# TASK STATEMENT
Reproduce the listing below line for line, keeping every character unchanged.

# DATASET ENTRIES
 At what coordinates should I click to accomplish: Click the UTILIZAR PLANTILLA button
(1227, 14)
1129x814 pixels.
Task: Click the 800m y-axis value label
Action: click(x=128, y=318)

# RESPONSE TO THIS EXERCISE
 At what coordinates should I click to accomplish: Click the UTILIZAR PLANTILLA button
(1227, 14)
1129x814 pixels.
Task: Click the 800m y-axis value label
Action: click(x=128, y=318)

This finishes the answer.